Pakistan

People across Pakistan have come out to exercise their democratic right to vote in the parliamentary elections, despite two bomb blasts and sporadic violence near some of the polling stations.

Today’s election will mark the first time in Pakistan’s 66-year history that one democratically elected parliament will have followed another. Pakistan is voting to elect a new national assembly and four provincial assemblies, which will then select a new prime minister and provincial chiefs to govern the country.

Pakistan’s young population means that this election is the first time many of the population has voted, adding to the optimistic excitement across the country. Women are also turning out in large numbers, with some reports of polling stations where women’s queue is twice as long as the men’s despite some conservative clerics telling the women that they had no right to vote.

There have been a number of reports of violence around polling stations around the country, and two bomb blasts.
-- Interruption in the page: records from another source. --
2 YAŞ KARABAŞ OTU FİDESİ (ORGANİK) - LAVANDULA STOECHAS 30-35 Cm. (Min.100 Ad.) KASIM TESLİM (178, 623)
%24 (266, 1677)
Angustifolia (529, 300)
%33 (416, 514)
Militant groups have warned the public to stay at home and threatened violence, but voters appear undeterred. Pakistan has closed its borders with Afghanistan and Iran and more than 600,000 security personnel including 50,000 troops have been deployed to maintain the peace and protect voters.

These elections have been marred by violence with more than 130 people killed in recent weeks, with one bomb in Karachi, a centre of violence during the campaign, reported to have killed ten and injured dozens more earlier today. Seven people were injured in Peshwar when a “motorcycle bomb” exploded outside a polling station, and there was another explosion reported in Quetta.

The militants have been targeting the Pakistan People’s Party (PPP), the Karachi-based Muttahida Quami Movement (MQM), and the Awami National Party (ANP), which forced those parties to reduce their campaigning in some areas. The campaigns of the Pakistan Muslim League-Nawaz (PML-N) and Imran Khan’s Tehreek-e-Insaf (Movement for Justice) have managed to avoid much of the violence.